**WORK TO COMPLETE:** Count the lines in the records below that contain the word "folder", and give only that number.
<<<<
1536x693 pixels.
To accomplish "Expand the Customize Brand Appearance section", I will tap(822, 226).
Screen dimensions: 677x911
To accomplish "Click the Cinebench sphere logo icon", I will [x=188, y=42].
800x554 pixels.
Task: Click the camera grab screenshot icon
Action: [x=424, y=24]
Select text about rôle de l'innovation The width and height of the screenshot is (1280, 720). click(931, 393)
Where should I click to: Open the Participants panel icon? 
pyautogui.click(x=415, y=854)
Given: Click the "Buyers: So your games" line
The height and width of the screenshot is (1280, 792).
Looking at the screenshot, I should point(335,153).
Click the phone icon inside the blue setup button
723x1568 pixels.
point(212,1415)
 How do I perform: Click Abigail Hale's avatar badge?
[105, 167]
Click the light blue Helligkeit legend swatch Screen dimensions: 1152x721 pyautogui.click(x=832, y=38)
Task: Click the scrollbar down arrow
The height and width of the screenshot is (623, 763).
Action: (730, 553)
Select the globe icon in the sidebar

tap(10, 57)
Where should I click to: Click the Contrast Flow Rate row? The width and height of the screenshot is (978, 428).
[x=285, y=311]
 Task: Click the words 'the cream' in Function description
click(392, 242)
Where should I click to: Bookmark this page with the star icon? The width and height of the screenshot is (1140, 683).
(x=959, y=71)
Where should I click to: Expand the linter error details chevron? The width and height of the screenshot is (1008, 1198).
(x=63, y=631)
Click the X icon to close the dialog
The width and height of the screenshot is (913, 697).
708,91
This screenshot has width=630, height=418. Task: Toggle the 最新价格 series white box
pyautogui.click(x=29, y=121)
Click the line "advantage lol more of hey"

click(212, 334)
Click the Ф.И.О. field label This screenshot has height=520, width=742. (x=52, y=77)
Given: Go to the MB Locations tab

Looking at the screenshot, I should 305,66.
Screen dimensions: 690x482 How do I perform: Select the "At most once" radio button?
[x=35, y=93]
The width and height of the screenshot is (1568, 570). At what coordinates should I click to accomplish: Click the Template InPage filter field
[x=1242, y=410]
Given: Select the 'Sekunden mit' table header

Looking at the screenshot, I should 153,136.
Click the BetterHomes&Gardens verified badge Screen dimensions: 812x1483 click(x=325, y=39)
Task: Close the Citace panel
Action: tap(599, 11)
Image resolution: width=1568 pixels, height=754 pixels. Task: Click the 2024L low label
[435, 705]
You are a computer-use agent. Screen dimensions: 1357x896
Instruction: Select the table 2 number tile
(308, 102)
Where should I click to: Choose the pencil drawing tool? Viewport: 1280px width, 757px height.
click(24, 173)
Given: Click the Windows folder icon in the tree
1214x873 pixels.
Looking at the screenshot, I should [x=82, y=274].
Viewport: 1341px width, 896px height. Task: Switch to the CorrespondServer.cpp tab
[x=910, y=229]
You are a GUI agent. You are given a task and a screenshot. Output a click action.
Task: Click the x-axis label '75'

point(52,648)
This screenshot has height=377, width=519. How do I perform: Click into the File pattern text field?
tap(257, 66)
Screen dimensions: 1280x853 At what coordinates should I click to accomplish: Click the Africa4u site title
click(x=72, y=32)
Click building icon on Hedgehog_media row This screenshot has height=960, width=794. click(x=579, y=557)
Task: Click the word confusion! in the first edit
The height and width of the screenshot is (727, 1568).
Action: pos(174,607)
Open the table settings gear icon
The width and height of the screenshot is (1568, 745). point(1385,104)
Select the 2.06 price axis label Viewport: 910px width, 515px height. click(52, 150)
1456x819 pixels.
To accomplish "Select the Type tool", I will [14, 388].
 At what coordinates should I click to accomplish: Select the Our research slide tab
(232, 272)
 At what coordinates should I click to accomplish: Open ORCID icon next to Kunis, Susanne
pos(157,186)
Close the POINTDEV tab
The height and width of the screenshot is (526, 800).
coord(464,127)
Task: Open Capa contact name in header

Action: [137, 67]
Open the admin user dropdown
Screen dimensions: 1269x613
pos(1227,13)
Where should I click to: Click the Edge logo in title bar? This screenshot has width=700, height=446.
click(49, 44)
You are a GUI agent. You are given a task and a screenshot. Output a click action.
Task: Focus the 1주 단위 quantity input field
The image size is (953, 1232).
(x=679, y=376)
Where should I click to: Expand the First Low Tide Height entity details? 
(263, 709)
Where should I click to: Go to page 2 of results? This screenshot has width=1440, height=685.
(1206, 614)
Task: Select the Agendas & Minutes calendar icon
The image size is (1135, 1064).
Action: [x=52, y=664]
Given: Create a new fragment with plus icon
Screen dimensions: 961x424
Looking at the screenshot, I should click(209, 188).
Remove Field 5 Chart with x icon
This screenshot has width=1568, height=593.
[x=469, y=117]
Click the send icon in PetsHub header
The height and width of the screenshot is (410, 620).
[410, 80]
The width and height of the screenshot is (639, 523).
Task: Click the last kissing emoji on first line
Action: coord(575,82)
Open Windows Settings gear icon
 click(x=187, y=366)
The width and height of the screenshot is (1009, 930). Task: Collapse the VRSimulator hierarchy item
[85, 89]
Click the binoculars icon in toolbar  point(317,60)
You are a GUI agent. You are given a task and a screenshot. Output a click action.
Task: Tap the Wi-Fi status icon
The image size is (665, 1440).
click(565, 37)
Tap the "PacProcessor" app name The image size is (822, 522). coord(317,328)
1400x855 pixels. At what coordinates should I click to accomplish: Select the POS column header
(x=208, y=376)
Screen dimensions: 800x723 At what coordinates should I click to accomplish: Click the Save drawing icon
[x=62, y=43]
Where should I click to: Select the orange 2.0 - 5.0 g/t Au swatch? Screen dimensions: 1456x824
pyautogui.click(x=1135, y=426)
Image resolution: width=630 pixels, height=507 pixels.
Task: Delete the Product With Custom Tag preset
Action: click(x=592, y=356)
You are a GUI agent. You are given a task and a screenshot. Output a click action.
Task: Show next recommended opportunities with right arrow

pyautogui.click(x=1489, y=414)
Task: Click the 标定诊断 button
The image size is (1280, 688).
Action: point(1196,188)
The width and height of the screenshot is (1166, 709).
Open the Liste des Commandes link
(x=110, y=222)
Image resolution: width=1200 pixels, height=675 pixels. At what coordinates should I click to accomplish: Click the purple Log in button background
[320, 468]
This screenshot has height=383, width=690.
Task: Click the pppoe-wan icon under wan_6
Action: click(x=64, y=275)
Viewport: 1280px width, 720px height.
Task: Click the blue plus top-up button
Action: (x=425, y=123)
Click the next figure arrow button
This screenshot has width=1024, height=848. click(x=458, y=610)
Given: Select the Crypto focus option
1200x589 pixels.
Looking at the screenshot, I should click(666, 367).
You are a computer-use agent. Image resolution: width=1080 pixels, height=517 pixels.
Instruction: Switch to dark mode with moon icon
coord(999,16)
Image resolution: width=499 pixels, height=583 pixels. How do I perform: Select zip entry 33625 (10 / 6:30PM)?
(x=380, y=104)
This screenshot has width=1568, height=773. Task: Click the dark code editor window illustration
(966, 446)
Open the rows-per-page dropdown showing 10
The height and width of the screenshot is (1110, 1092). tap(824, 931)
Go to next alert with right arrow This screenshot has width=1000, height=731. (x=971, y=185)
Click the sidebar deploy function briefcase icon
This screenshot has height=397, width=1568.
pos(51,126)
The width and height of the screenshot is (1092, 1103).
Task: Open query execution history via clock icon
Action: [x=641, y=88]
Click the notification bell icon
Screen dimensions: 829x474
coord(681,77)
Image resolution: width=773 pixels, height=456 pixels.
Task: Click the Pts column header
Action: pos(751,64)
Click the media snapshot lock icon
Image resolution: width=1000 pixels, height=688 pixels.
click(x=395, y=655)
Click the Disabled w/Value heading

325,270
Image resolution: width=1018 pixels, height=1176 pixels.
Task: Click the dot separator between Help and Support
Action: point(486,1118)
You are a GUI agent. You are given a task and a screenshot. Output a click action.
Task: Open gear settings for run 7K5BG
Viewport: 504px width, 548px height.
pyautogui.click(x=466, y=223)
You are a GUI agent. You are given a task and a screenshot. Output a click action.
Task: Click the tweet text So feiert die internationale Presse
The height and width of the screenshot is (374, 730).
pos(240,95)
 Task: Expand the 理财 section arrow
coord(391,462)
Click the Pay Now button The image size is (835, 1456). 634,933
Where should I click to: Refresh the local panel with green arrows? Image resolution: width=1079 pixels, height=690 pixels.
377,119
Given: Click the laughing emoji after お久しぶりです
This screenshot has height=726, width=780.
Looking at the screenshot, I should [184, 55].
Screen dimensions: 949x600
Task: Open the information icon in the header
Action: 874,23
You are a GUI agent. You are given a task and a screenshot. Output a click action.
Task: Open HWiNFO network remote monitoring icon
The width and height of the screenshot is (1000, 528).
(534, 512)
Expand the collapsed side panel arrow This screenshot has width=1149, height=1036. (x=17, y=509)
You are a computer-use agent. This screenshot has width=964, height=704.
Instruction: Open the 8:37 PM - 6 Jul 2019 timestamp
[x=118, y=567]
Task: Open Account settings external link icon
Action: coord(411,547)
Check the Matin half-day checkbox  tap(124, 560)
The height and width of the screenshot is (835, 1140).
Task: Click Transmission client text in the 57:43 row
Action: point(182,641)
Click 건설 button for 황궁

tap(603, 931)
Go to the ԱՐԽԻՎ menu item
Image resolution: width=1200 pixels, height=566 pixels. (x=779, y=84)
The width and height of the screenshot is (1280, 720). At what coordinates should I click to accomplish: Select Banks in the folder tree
>>>>
**FINISHED TASK:** 2